Find every line in the rows that contains the word "column" and copy each one out.

################

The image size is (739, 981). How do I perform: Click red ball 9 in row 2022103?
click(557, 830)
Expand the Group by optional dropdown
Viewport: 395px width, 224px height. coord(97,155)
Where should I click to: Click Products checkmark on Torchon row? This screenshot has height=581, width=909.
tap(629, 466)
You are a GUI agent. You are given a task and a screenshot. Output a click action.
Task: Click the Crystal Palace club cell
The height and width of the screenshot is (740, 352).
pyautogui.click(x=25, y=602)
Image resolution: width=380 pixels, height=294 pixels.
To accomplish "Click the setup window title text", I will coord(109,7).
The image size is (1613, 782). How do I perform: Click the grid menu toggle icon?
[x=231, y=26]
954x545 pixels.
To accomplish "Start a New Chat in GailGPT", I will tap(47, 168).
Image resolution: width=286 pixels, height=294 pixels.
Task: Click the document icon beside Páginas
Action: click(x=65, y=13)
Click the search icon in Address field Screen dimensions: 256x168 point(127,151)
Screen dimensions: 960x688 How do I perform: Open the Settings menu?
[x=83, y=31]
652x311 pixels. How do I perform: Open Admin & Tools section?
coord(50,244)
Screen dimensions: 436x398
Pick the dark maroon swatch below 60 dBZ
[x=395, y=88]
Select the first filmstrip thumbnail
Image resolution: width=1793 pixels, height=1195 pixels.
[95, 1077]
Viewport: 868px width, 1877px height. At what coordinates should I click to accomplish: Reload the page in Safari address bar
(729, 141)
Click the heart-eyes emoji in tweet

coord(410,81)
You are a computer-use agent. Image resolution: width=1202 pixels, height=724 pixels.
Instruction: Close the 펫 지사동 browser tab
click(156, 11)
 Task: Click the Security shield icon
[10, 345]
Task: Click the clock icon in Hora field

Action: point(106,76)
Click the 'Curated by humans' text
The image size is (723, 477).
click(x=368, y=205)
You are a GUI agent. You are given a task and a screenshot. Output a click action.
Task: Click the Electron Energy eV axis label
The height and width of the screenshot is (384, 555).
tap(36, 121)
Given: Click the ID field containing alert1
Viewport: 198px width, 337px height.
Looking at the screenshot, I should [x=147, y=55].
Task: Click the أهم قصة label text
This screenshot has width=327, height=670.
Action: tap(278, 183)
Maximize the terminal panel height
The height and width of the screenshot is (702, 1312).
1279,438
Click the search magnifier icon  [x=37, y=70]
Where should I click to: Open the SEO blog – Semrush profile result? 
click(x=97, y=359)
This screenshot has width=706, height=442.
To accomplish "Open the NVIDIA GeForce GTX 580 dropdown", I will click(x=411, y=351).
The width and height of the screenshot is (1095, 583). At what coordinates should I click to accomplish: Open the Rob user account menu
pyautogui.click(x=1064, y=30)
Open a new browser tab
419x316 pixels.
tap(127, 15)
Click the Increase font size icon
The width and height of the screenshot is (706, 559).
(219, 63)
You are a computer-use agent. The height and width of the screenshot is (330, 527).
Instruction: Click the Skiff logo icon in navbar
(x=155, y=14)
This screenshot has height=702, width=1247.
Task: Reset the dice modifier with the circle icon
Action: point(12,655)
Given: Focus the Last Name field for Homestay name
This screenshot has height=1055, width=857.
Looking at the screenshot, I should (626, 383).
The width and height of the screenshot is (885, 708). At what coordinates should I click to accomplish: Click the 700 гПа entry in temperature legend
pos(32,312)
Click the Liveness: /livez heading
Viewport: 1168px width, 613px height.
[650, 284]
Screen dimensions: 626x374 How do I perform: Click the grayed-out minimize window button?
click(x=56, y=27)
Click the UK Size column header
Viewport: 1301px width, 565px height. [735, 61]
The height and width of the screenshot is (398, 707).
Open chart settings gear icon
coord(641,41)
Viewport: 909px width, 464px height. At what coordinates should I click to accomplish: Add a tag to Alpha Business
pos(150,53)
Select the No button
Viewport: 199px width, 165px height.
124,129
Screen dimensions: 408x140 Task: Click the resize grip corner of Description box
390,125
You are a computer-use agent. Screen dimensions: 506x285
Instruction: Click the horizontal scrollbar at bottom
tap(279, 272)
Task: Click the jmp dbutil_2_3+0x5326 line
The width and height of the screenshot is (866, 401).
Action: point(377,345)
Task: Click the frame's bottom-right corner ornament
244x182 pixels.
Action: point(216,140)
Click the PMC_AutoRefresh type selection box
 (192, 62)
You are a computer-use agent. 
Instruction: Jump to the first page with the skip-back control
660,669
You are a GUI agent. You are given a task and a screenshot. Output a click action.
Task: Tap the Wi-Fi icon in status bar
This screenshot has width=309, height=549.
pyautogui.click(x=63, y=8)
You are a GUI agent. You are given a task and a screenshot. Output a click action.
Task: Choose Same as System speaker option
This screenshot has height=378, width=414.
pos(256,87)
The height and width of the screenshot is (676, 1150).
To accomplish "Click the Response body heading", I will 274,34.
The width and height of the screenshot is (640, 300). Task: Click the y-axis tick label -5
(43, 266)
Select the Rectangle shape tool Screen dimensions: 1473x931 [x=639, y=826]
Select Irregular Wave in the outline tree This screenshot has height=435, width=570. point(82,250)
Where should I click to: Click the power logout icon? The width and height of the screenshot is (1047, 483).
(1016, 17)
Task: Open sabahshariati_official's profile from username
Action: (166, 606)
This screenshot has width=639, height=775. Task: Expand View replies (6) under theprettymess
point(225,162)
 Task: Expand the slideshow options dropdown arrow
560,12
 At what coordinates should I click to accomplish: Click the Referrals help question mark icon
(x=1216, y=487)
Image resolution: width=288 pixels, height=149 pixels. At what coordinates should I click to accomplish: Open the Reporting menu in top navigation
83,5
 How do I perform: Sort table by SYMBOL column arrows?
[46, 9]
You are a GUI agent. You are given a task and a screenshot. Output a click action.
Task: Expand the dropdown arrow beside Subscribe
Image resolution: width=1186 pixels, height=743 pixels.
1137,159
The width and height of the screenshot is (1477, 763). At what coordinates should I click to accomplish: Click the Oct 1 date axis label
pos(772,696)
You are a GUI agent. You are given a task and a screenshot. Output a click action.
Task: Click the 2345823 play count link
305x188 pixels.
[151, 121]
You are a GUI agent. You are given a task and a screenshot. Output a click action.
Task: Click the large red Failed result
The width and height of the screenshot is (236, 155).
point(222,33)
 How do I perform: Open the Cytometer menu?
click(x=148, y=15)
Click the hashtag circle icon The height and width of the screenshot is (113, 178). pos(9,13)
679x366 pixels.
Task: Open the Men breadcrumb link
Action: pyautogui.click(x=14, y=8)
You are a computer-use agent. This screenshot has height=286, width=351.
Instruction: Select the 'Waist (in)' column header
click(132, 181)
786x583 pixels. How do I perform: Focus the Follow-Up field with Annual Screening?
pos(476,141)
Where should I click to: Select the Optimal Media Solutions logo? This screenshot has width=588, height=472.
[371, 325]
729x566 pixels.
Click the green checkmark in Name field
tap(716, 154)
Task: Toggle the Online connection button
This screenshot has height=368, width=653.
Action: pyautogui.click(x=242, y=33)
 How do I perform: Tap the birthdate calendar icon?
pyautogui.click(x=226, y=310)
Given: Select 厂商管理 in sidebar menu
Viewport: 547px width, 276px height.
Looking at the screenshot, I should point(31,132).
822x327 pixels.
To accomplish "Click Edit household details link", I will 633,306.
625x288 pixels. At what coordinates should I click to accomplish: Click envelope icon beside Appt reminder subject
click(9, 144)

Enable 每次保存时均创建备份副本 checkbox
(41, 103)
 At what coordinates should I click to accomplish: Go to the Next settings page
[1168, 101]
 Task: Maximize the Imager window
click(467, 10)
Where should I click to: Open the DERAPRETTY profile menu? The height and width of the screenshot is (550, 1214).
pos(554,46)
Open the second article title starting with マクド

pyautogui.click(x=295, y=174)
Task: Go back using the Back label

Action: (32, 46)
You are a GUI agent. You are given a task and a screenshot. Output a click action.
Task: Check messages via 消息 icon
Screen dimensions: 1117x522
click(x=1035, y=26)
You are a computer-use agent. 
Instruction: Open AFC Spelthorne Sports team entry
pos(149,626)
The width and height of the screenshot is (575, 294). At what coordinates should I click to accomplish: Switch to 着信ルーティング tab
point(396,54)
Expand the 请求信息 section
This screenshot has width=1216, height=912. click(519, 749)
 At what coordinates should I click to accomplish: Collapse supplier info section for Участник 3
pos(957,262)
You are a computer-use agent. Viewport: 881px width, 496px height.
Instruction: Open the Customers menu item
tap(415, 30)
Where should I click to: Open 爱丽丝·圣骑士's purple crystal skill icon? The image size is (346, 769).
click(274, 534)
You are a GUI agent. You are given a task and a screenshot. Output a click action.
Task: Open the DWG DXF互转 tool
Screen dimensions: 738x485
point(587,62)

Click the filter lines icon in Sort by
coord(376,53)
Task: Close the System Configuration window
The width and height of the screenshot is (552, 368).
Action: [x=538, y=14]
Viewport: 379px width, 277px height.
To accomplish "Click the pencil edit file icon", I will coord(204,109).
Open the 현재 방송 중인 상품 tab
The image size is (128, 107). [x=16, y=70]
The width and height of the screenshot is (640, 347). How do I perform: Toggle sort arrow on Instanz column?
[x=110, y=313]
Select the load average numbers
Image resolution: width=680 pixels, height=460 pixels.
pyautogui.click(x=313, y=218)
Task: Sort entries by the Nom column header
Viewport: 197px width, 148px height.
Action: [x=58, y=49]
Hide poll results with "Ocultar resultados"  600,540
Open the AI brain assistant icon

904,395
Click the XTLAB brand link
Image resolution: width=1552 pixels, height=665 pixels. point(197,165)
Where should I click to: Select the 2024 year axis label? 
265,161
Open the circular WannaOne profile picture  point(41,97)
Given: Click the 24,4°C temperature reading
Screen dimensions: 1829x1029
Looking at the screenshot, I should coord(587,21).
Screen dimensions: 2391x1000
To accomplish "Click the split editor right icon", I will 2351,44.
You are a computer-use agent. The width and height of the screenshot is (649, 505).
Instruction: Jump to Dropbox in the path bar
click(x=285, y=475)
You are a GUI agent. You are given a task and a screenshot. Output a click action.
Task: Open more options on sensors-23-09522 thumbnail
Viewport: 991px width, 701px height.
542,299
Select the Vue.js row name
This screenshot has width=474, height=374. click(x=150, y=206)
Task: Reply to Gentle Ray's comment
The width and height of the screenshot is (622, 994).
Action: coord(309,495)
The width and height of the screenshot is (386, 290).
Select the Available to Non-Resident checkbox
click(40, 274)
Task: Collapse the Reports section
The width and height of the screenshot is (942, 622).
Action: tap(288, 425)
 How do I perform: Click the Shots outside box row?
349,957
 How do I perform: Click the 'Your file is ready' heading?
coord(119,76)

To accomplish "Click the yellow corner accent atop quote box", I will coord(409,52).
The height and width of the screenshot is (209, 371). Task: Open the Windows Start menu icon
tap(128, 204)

################

Result of the exercise:
Click the UK Size column header
 How do I perform: Sort table by SYMBOL column arrows?
Instruction: Select the 'Waist (in)' column header
The width and height of the screenshot is (640, 347). How do I perform: Toggle sort arrow on Instanz column?
Task: Sort entries by the Nom column header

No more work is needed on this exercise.